People see the reading that is pushed in all the schools, and all
the slogans of the sort "it's fun to read" and t he like, but where
are those for math. You never hear anyone talking about leisure
mathematics, but leisure reading happens all the time.
Maybe it is a good time to find out that mathematics can be fun
and that people need to take advantage of what is out there for
them in terms of math.
Keywords: Algebra, Geometry,
Ref: Lotze10
Author(s):
Date: 2000
Title: Group symmetries connect art and history with
mathematics
Journal or Publisher: Mathematics Teacher
Volume, Issue, Pages: Volume 93, number 5 ; pp364-370
Reviewer: Lotze
Date of Review: 5.11.00
This is an article that discovers the relationships between
ancient art, mainly from Cyprus and Ethiopia, and realtes it
to mathematics using symmetries.
This article takes a look at a lot of pattern and designs created
by these ancient people and helps discover rotational and reflec-
tive symmetries.
The thing that I really like about this article was where it went
in the end. It didn't stop at explaining what symmetries are and
the different kinds, but it went on to discover groups and their
properties. Using the different kinds of symmetries, we discover
and look at inverses and identities, as well as closure and
associativity, which are the four requirements for a group.
It is really great that there are many examples to feed off of, and
there are also diagrams that are more explicit than the pictures
of the designs from ancient times.
Another thing I liked about this article is it gives some tips on
how to integrate this in the classromm. The author suggests that
some ideas for an advanced class, talking a little bit about groups,
and also connecting art, history, and math all in one.
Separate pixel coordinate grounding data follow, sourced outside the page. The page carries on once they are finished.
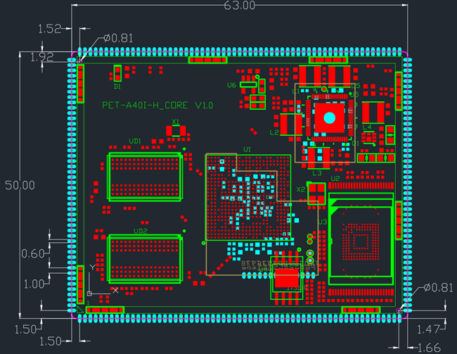The width and height of the screenshot is (457, 354).
Task: Select the L4 inductor label
Action: 367,127
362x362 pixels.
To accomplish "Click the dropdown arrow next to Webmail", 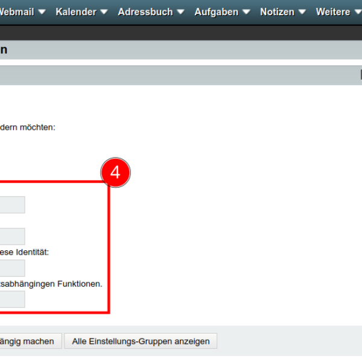I will [x=42, y=12].
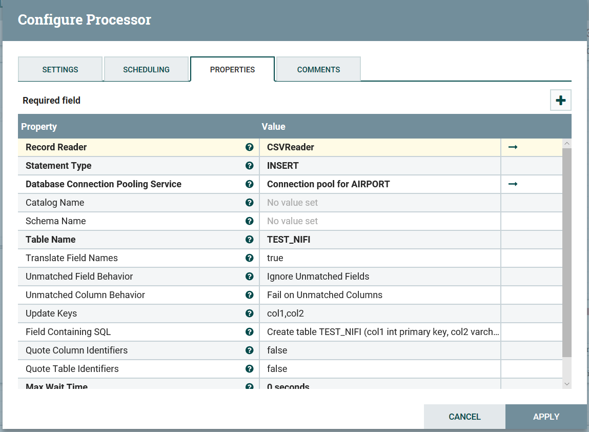
Task: Go to Connection pool for AIRPORT service arrow
Action: pos(513,184)
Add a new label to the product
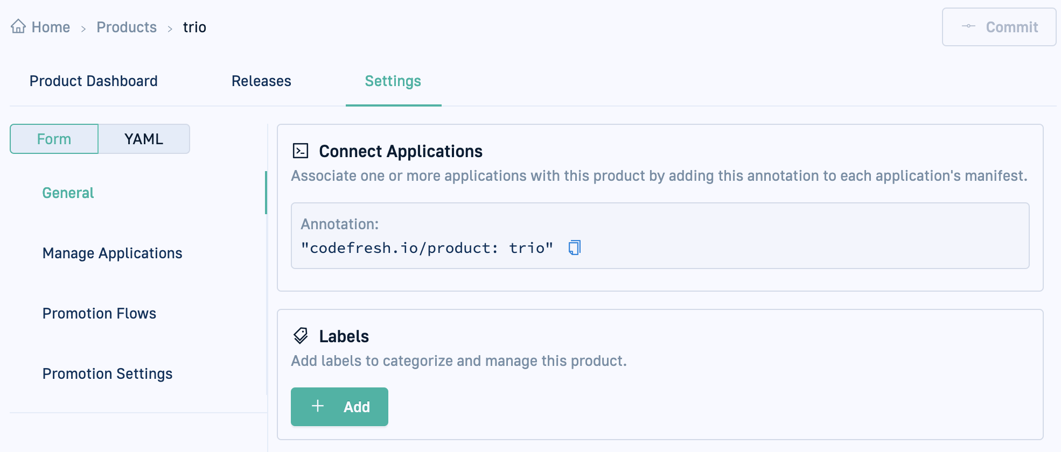 (339, 407)
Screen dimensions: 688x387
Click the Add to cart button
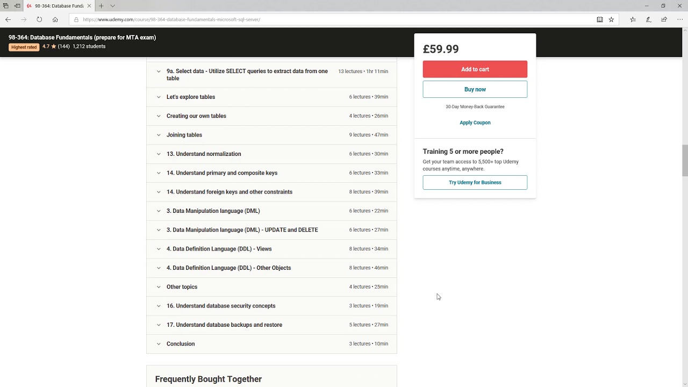pyautogui.click(x=475, y=69)
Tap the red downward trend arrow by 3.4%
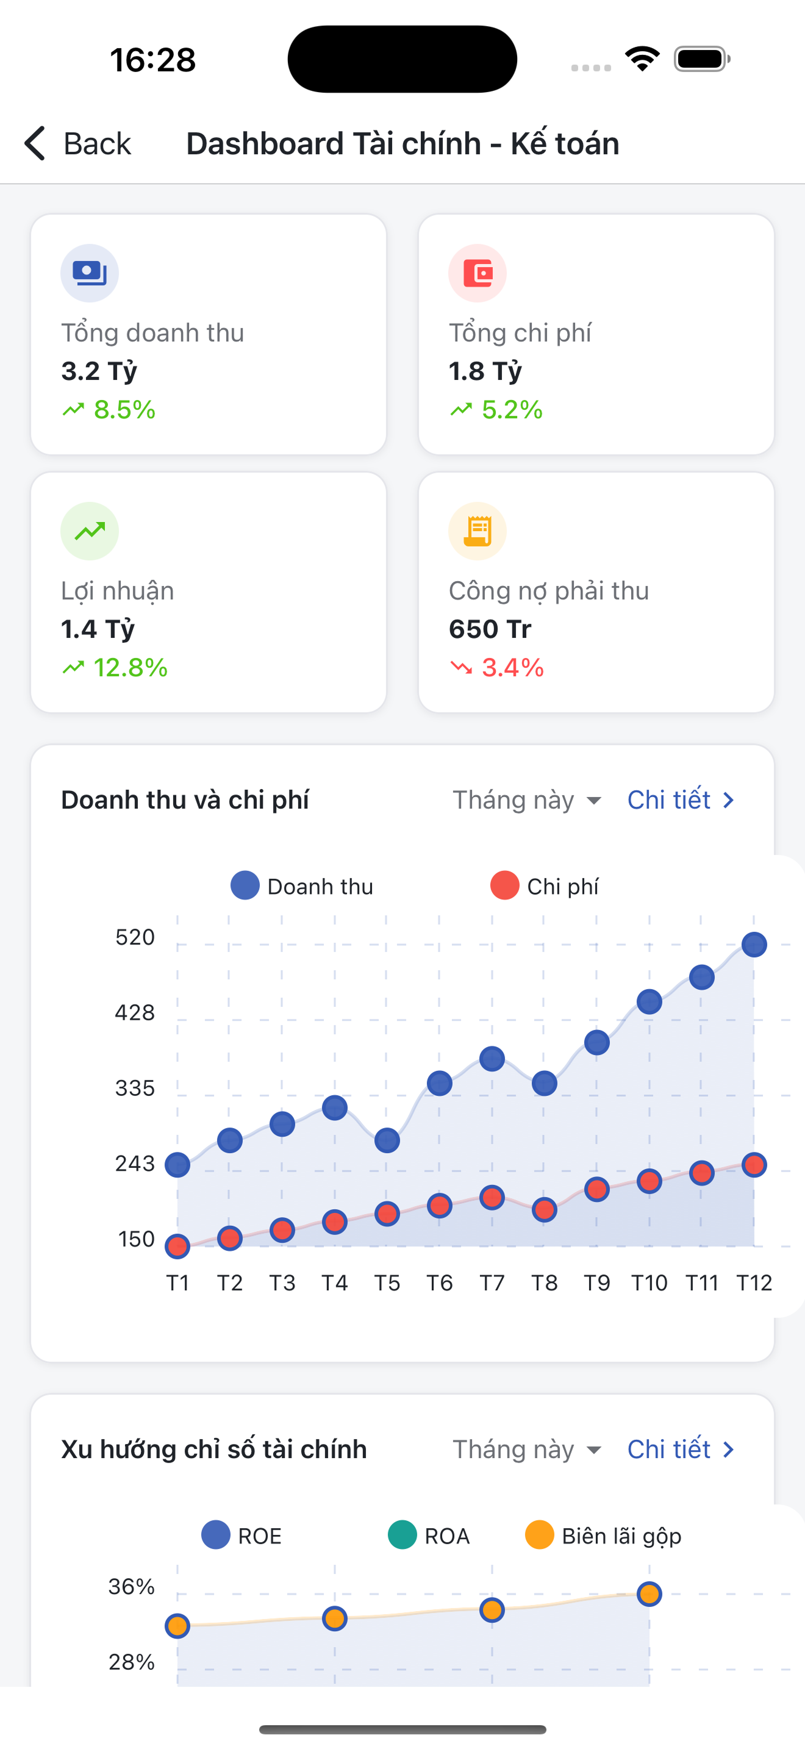The width and height of the screenshot is (805, 1749). coord(462,667)
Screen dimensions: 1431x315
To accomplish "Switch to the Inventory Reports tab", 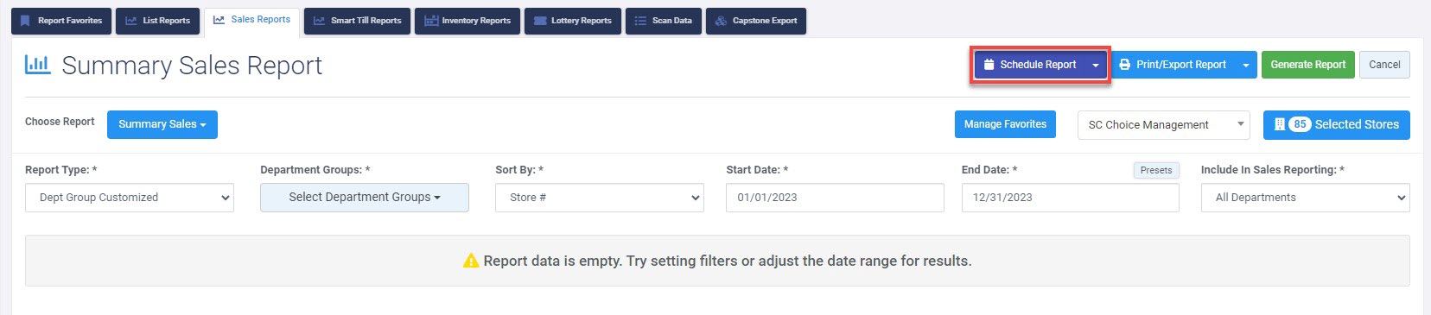I will 467,21.
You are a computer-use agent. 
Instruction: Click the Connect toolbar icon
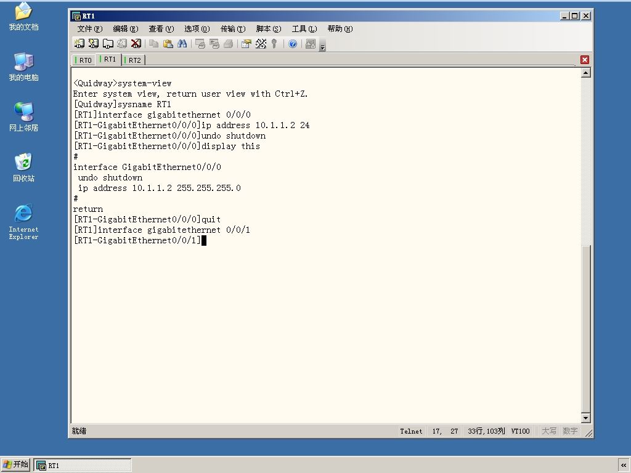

Overall I think that it is a very complete article and very
resourceful for using in the classroom.
Keywords: Assessment, Research, Tests
Ref: Lotze11
Author(s): Hannafin, Robert D.; Scott, Barry N.
Date: 1998
Title: Identifying critical learner traits in a dynamic
computer-based geometry program.
Journal or Publisher: The Journal of Educational Research
Volume, Issue, Pages: Sept-Oct 1998; Vol. 92; num. 1; pp. 3
Reviewer: Lotze
Date of Review: 5.15.00
This article researches memory capacity among 8th grade students
in mathemaics classes. 210 students were sampled, 105 boys and
105 girls. What they did was learn throught Geometer's Sketchpad,
and then were tested at the end. There was an accelerated class,
a lower end class, and the rest were at about the right grade level,
for a total of 12 classes involved.
The original hypothesis were:
1. Students who have high working memory capacity will perform
better on both factual and posttest items (lo-test) and on concep-
tual understanding posttest items (high-test) than lower students,
with ability controlled.
2. Students who prefer a greater amount of instruction will perform
better on the lo-test items, than those who prefer less instruction,
with ability controlled.
3. Students who are better spatial problem solvers will perform
better on the hi-test items than students that are poor spatial
problem solvers, with ability controlled.
4. Students who have high mathematics grades will perform better
on the lo-test than students with lower grades, with ability
controlled; students who have low mathematics grades will perform
better on the hi-test than on the lo-test items, with ability
controlled.
The results were very interesting to me. You would think that all
of the hypothesis of this article would be intutively true. But in
fact it turned out that only the 4th hypothesis was true. The rest
turned out to not be proved by the sample space.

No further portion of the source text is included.